O Tribunal de Contas do Estado do Rio Grande do Norte aprovou, na última sexta-feira (14), as contas do governo Fátima Bezerra referentes ao exercício de 2019. A decisão foi tomada por 4 votos a 2, após a apresentação do voto-vista do conselheiro George Soares.
Na primeira sessão destinada à análise do processo, realizada em maio, Soares havia solicitado vista dos autos, que têm como relator o conselheiro Gilberto Jales.
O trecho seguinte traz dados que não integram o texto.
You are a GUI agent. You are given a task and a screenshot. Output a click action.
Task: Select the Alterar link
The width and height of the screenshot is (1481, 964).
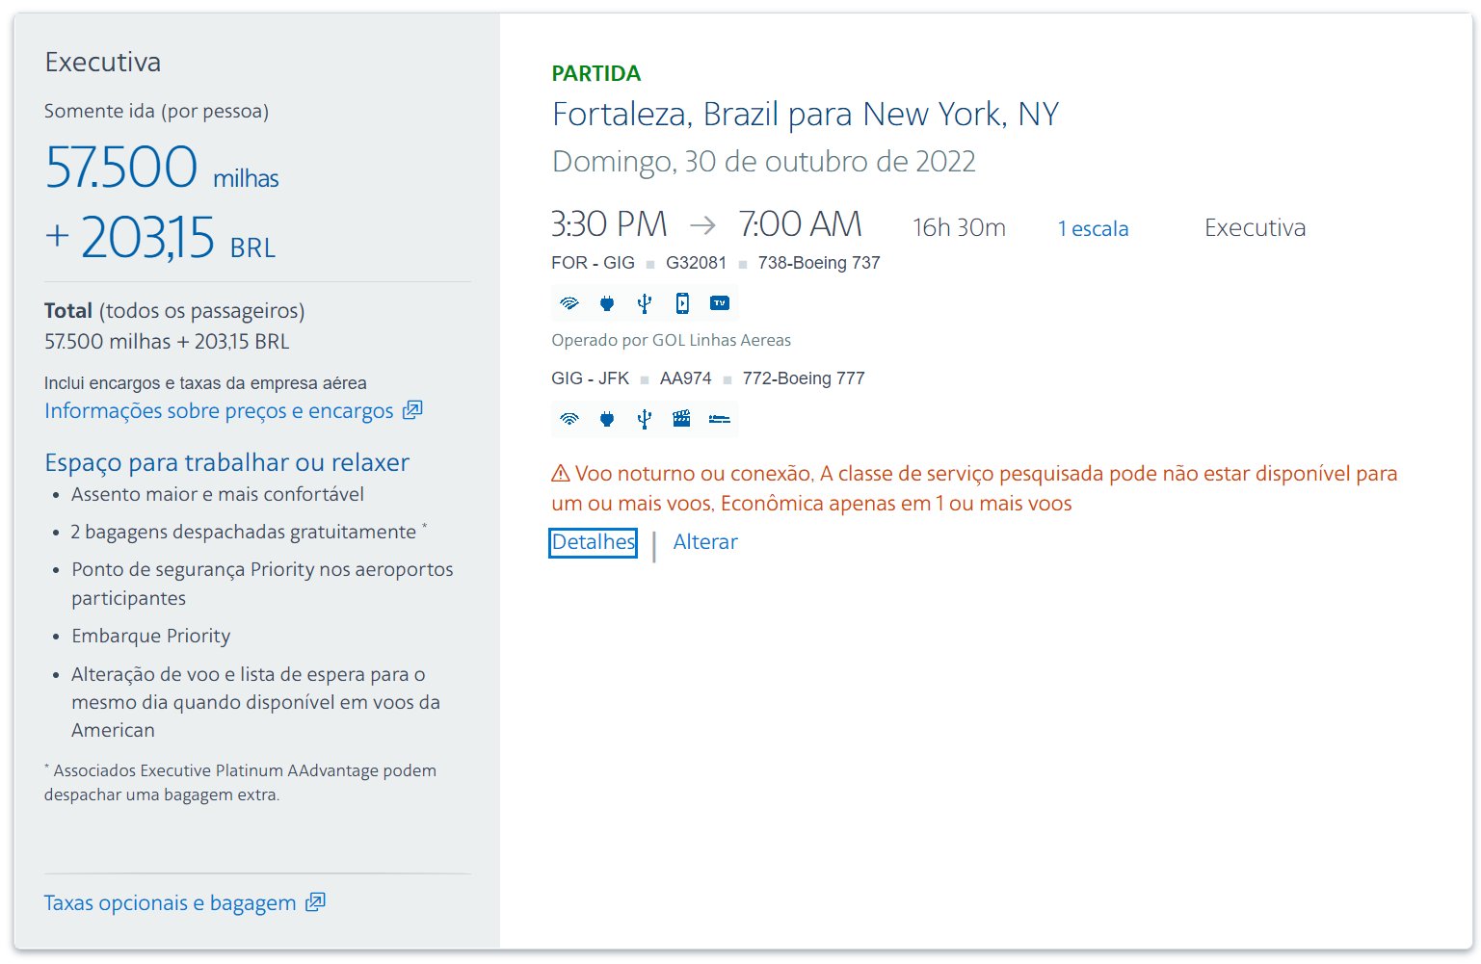pyautogui.click(x=705, y=542)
Na sessão desta sexta-feira, o voto-vista foi acompanhado pelos conselheiros Paulo Roberto Alves, Antonio Ed Souza Santana e Francisco Potiguar Cavalcanti Júnior.
A votação reverteu a recomendação inicial do relator, que defendia a desaprovação das contas. Na análise final, Jales foi acompanhado apenas pelo conselheiro Renato Costa Dias. O presidente do TCE, Carlos Thompson Costa Fernandes, não votou, conforme prevê o regimento interno da Corte.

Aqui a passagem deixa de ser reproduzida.